Wednesday, April 27, 2016

Granada: Living Large

I got settled into my Airbnb here in Granada yesterday. What a great place!

I have a whole small house to myself, complete with a lush private garden with swimming pool.  The house has a nice large sitting area and kitchen open to the outdoors through large window openings.  The bedroom is big and air conditioned. The whole place is nicely furnished and decorated. And to top off all this luxury, the place comes complete with two three-legged rescue dogs who are very friendly and nice, plus a garage for my rental car.  "My" house is located just off the Parque Central, just a few minutes walk from a dozen really good restaurants.  All this for $50/night! Amazing.  I am living large.

Last night it rained really, really hard. The first real rain I've seen since Mazatlan, before Christmas.  The rain was torrential at times, deafening as it hit the metal roof of the house. There was tremendous thunder and lightning, too,  taste of what rainy season is like here. I got up when the rain was falling really hard as I was interested in how the open air living area was faring. The important stuff, like the furniture and kitchen, was dry, but one corner of the living area had a good 1/2 inch of water or more on the floor. I thought might be a good idea to close the large rollup shades to try and stop some of the rain from coming in.
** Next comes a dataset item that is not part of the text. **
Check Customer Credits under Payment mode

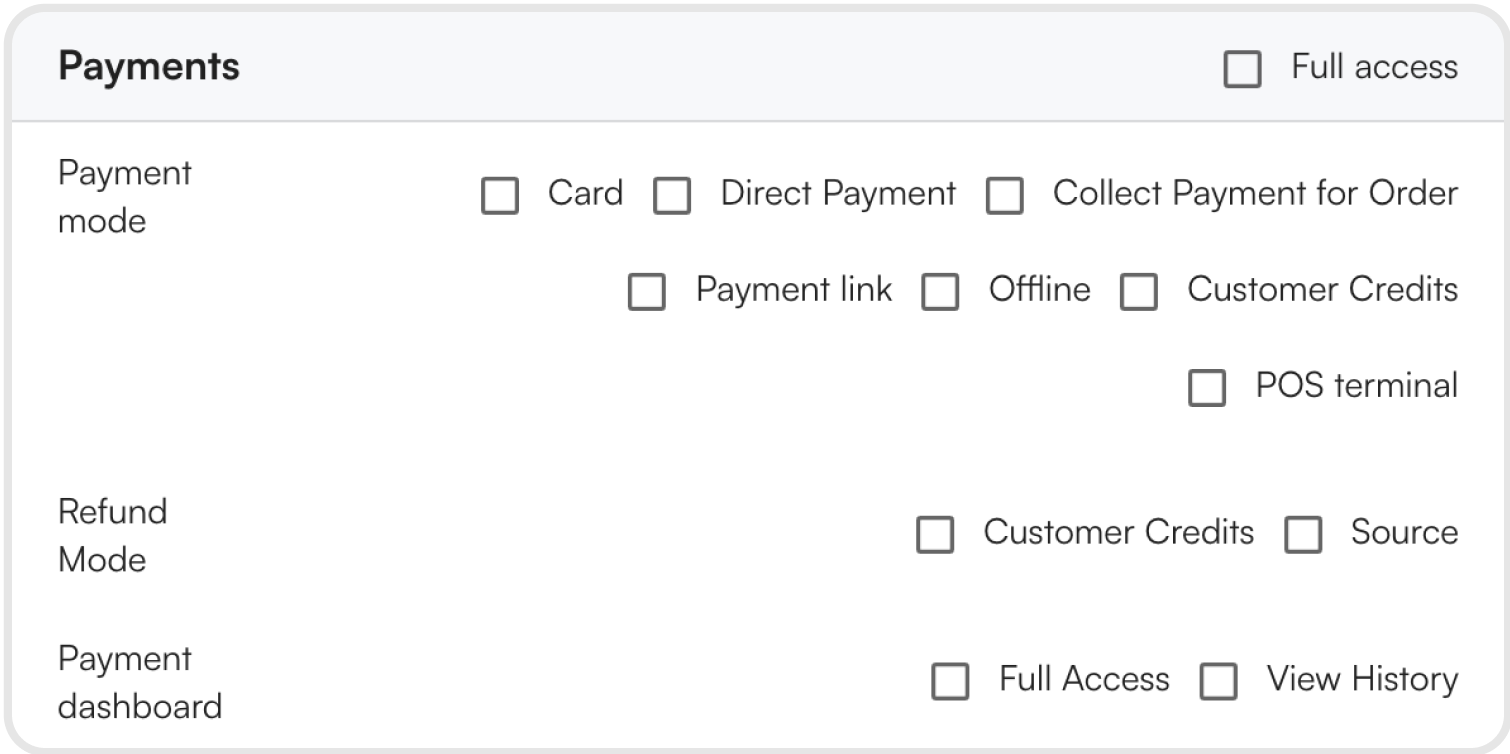(x=1139, y=292)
It was dark, I couldn't see to well and the rigging to lower the shades was new to me, so it took a while. As I was getting things figured out, I realized that I must have been quite a sight for the neighbors during the flashes of lightning. A naked, myopic gringo clambering around on a window sill, wrestling with the lines of a flapping rolling shade. It would have looked a lot better on a boat, with the addition of big waves, spume and spray and a sail in place of the shade.
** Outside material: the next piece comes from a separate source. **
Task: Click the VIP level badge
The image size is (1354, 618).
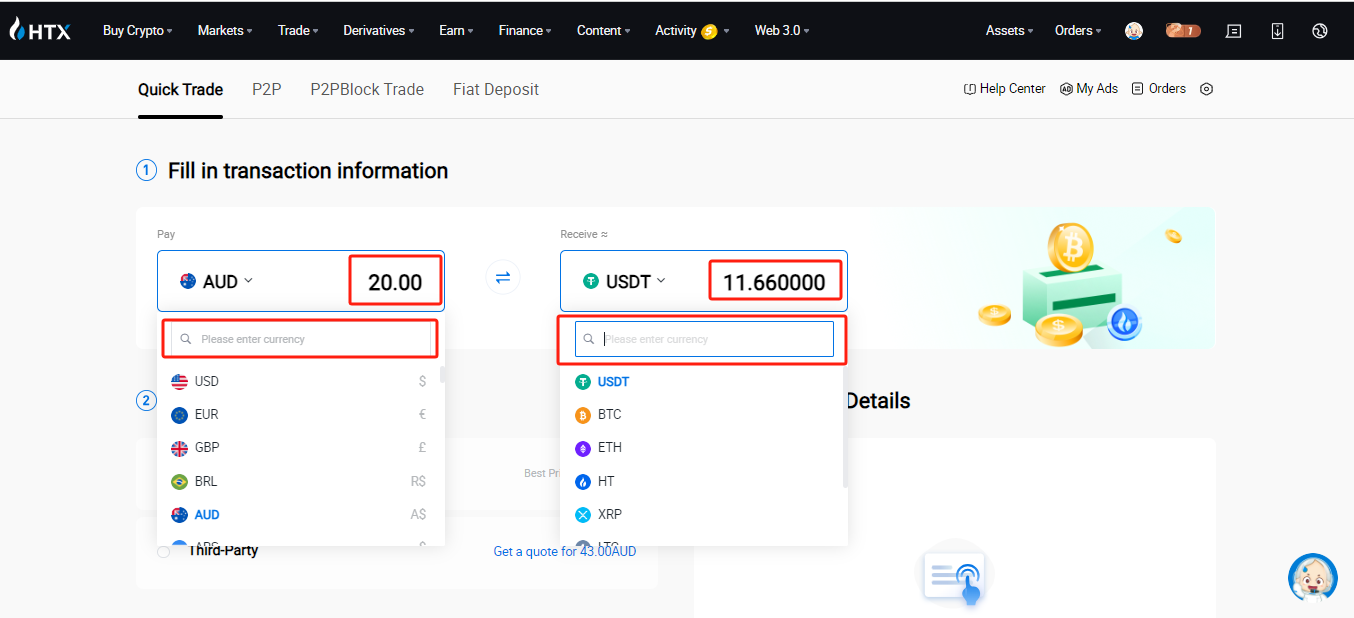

Today the city looked nice and washed, so I embarked upon a self-guided historic walking tour. I had to do it in two halves. First because I forgot my wallet, which eliminated the ability to buy the beer I needed to refresh and renew myself after walking for over an hour in the 90+ degree very heavy, humid heat. Second, because I drenched my shirt in my own sweat and was no longer presentable.  The walk gave a good sense of the city and I enjoyed myself, a bit more on the second half of the hike, after I had rinsed off, changed my shirt, drank about a gallon of water and had a nice cold locally brewed draft beer.

Many of the buildings in Granada have Moorish architecture elements, just like the buildings in its namesake city in Spain, home to the magnificent Sultan of Granada's Alhambra palace and fortress.  The Granada here was founded in 1524 and was constructed by the Spaniards as a showcase city in the New World. The city was a rich trade center, which made it a target for pirates who ransacked the city three times. Grenada fought a civil war with León in the 1850's. León hired a megalomanic American mercenary, William Walker, who burned Granada to the ground leaving a placard, "Here was Granada" just before he declared himself President of Nicaragua. So, the city was rebuilt four times to become what it is today, Nicaragua's most popular tourist town and gringo retirement destination, which has been driving up property and land values rapidly over the past few years.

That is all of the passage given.